__EXERCISE__
Would you please repeat exactly the entries below, starting at the line with "You are a GUI" and ending at the line with "The height and", and nothing outside that range? Leave out the pictures.

__Records from a data source__

****

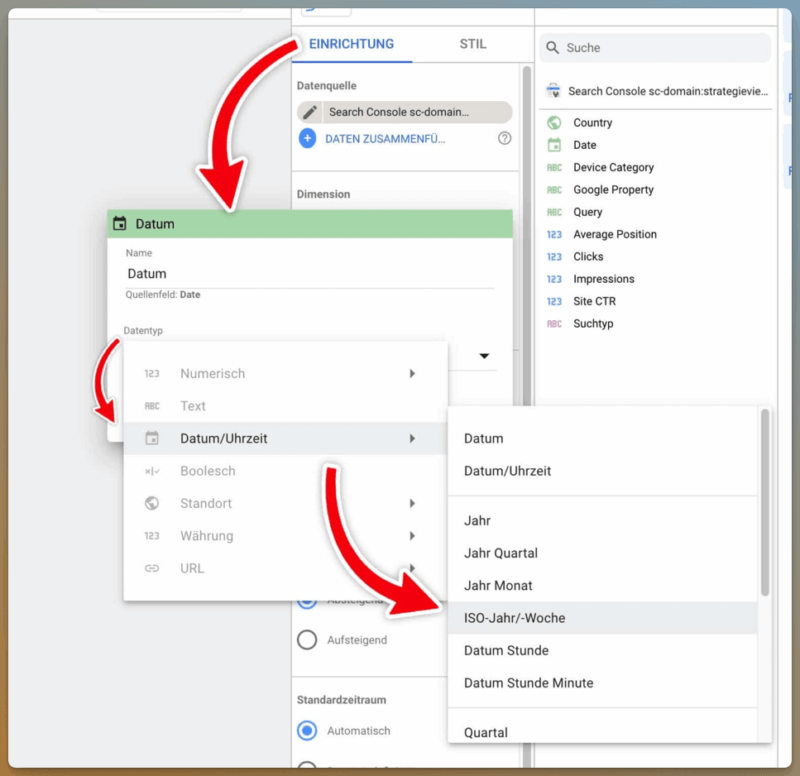Expand the Numerisch submenu arrow
Image resolution: width=800 pixels, height=776 pixels.
point(412,374)
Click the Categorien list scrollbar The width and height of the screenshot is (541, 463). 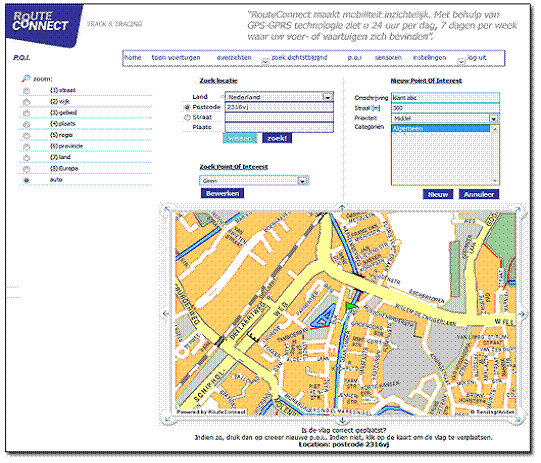(x=495, y=155)
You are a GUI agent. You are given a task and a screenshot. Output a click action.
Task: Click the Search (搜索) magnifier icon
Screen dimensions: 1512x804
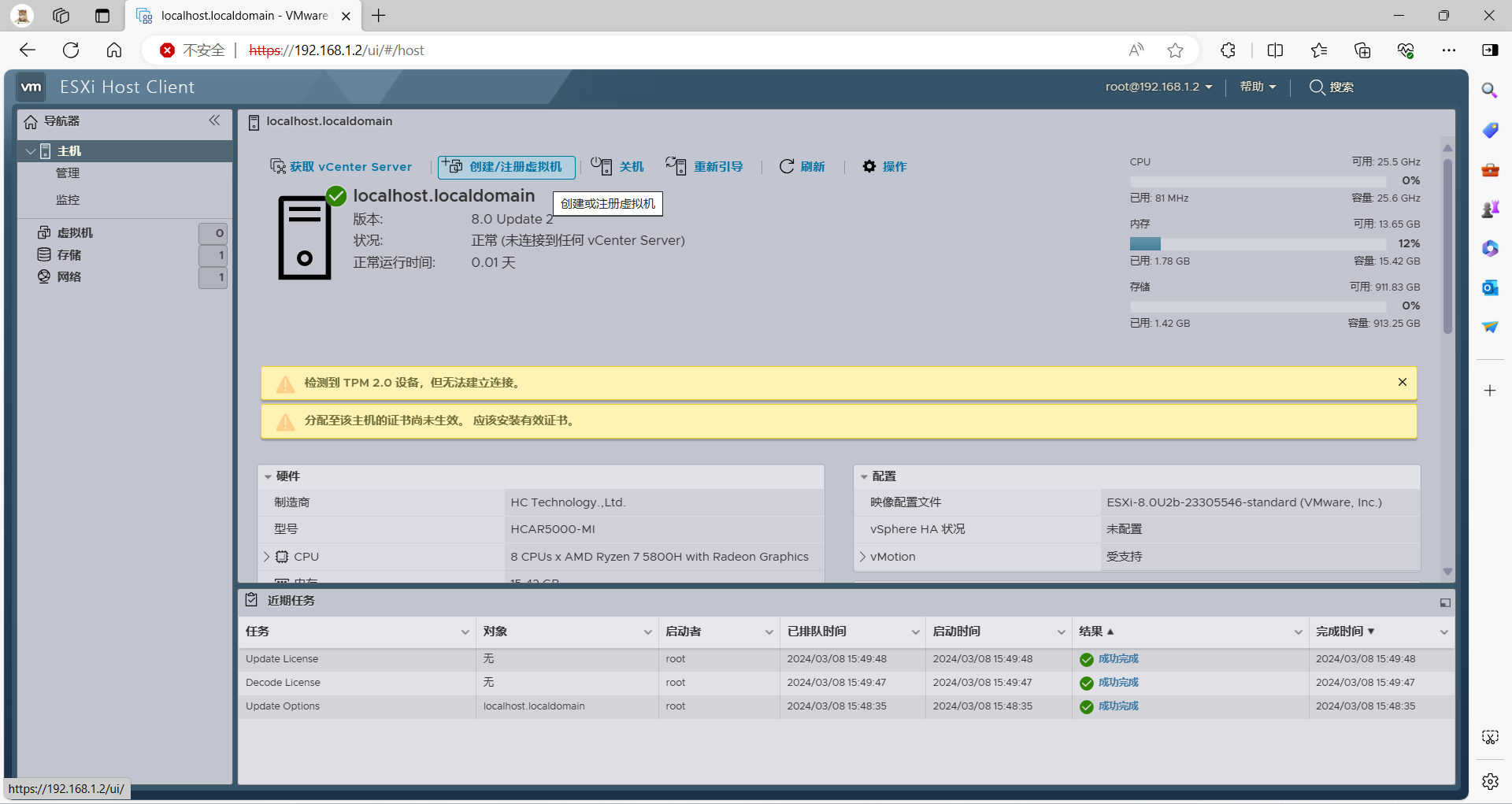[1317, 87]
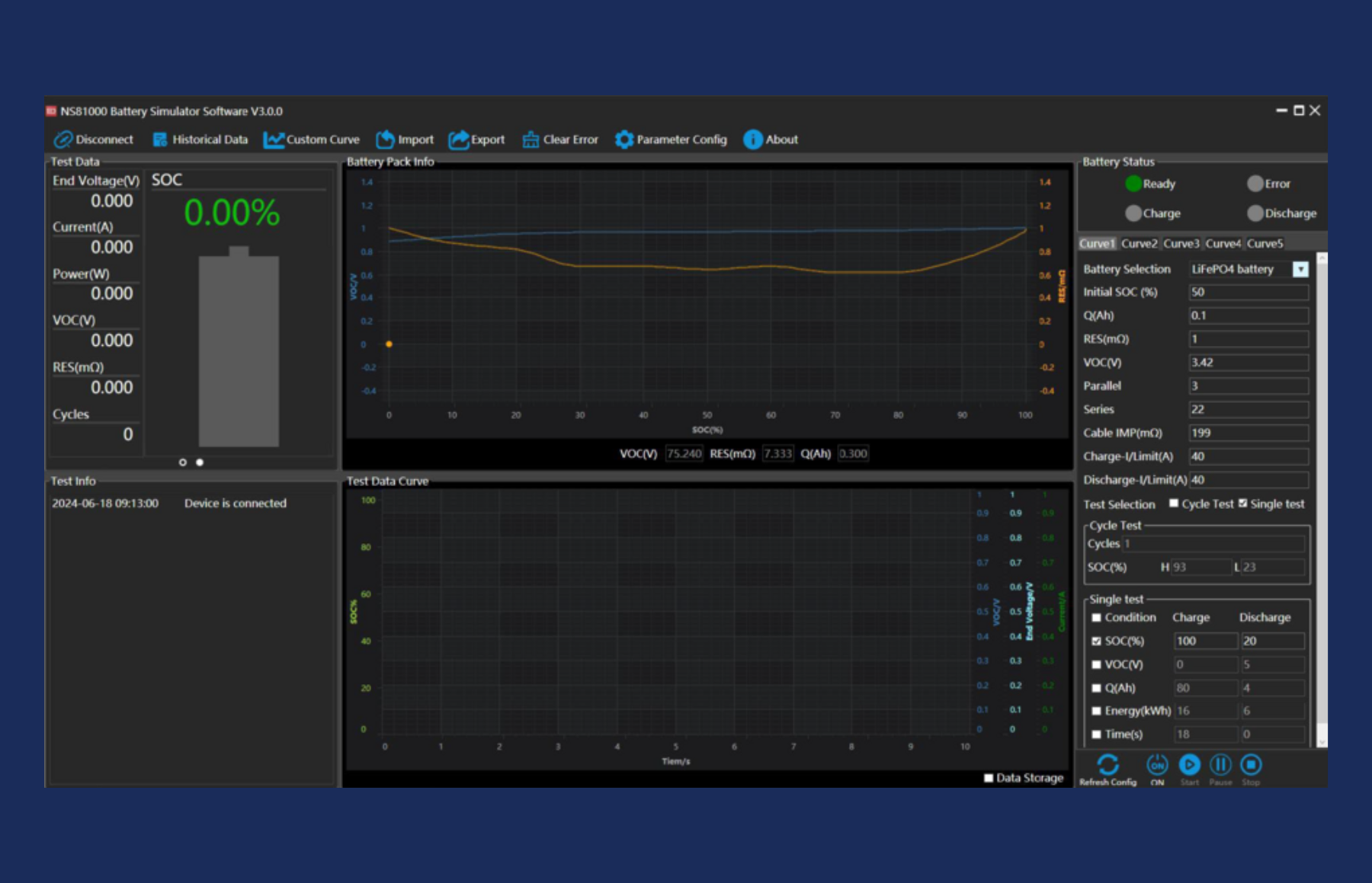Click the right-panel vertical scrollbar
Viewport: 1372px width, 883px height.
coord(1322,495)
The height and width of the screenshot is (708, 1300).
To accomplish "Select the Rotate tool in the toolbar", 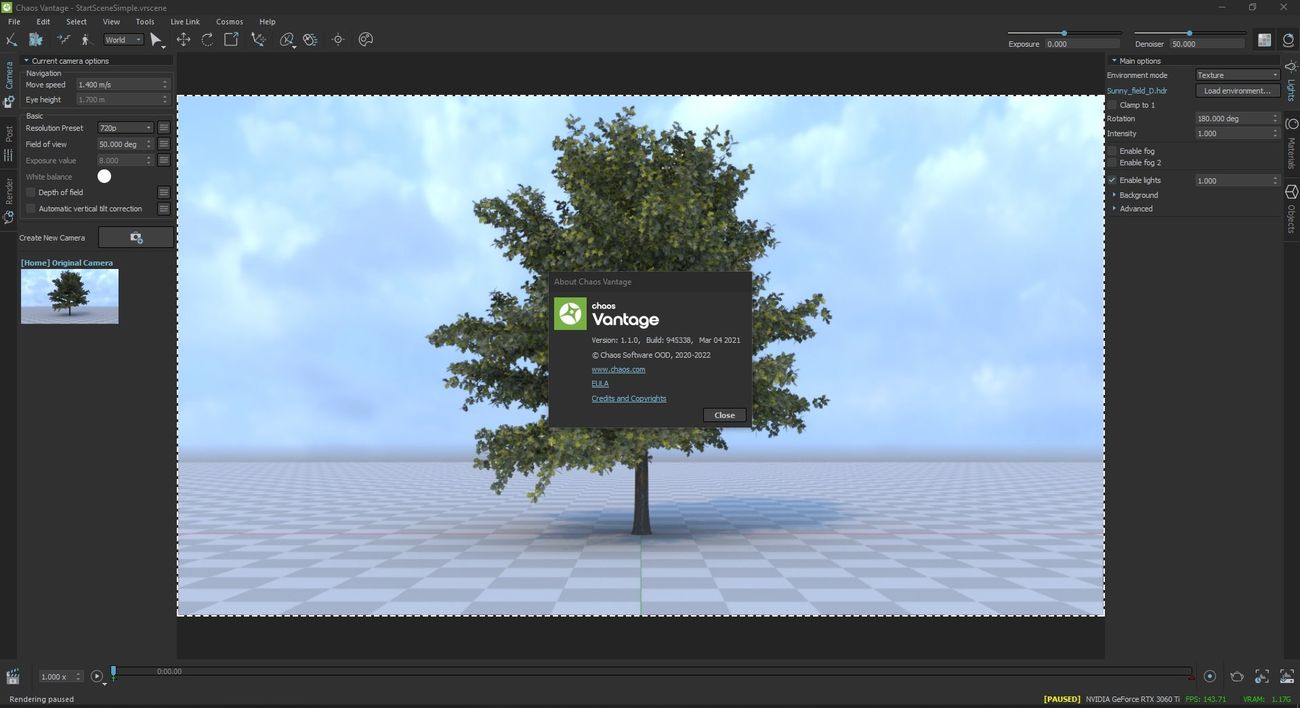I will [x=207, y=40].
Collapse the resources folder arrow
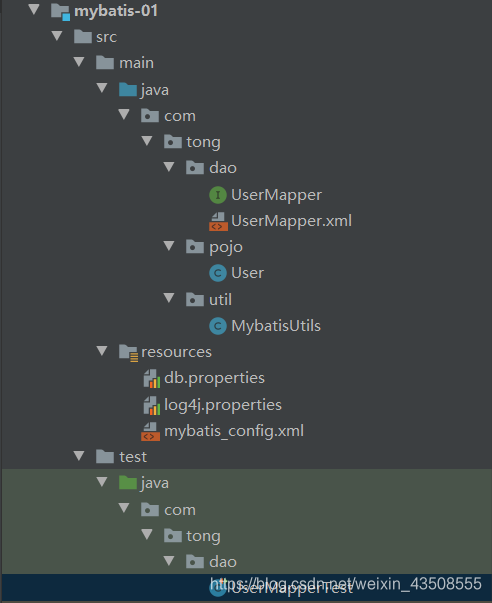The image size is (492, 603). tap(102, 351)
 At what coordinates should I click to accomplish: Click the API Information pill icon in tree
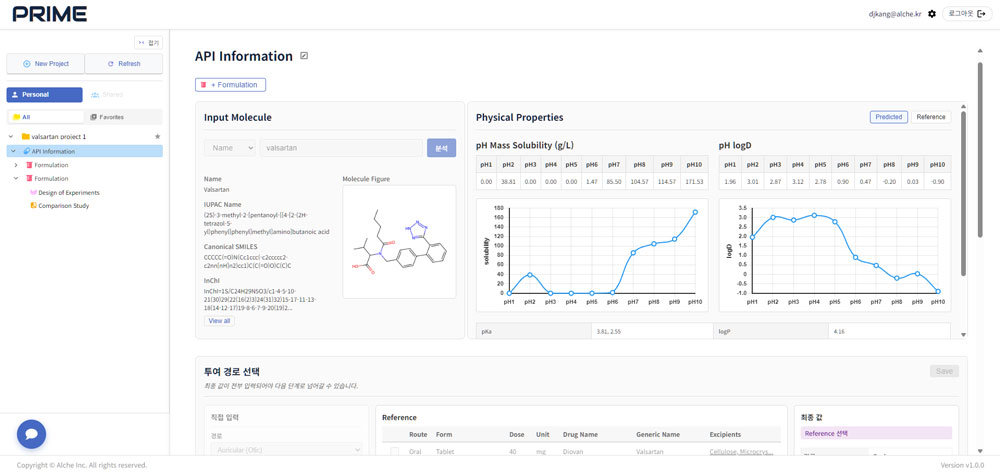pyautogui.click(x=26, y=151)
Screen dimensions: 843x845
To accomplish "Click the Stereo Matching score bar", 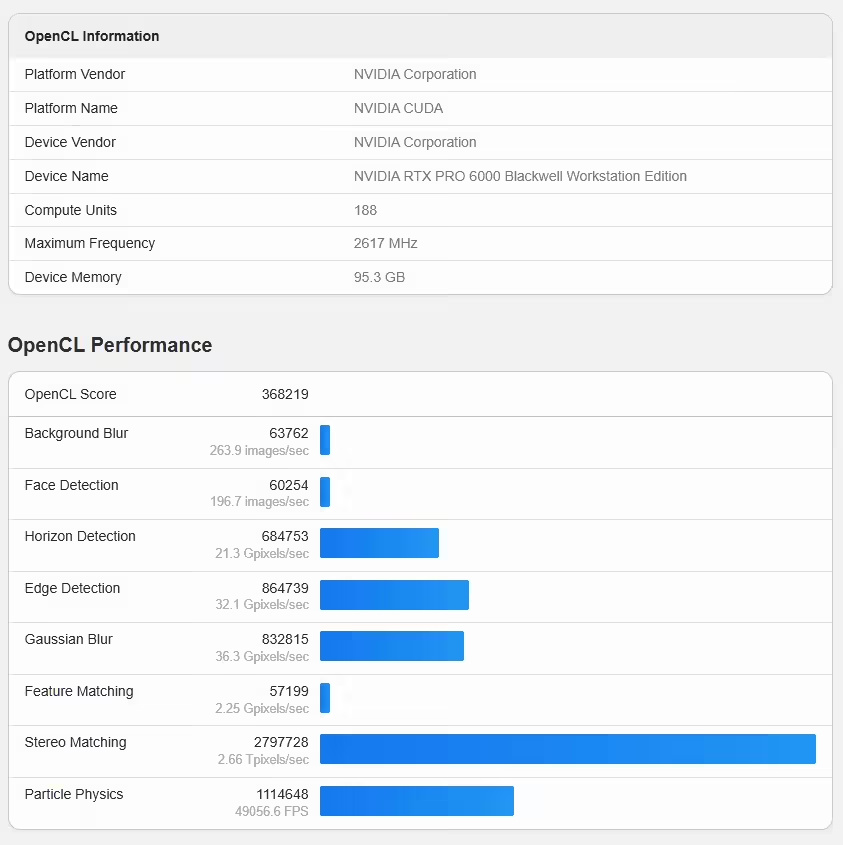I will [568, 749].
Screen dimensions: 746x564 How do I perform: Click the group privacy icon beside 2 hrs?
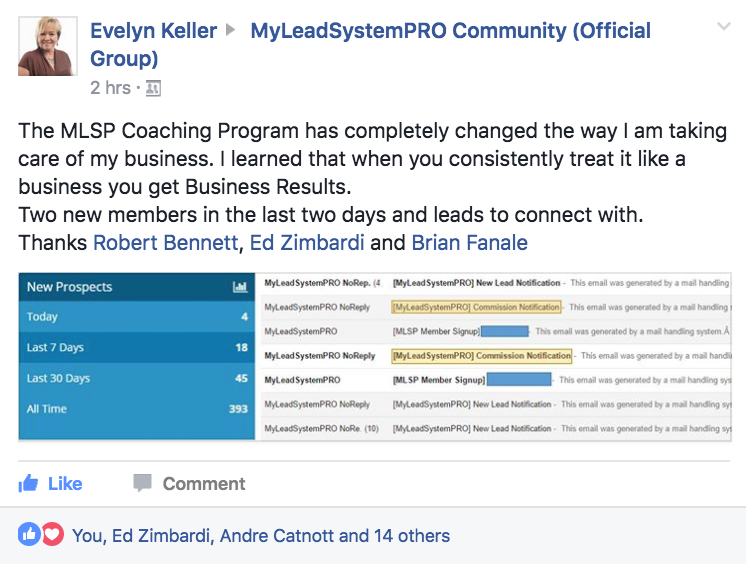(x=153, y=88)
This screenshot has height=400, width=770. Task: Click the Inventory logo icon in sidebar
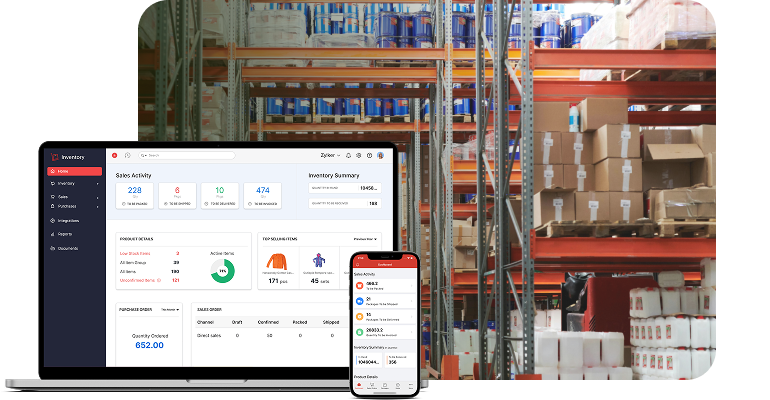[54, 156]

****

__PROBLEM SOLUTION__
You are a GUI agent. You are given a task and a screenshot. Output a click action.
Task: Click the Search (搜索) magnifier icon
Screen dimensions: 1512x804
[1317, 87]
Click the right-panel vertical scrollbar
Viewport: 1372px width, 883px height.
coord(1322,495)
The height and width of the screenshot is (708, 1300).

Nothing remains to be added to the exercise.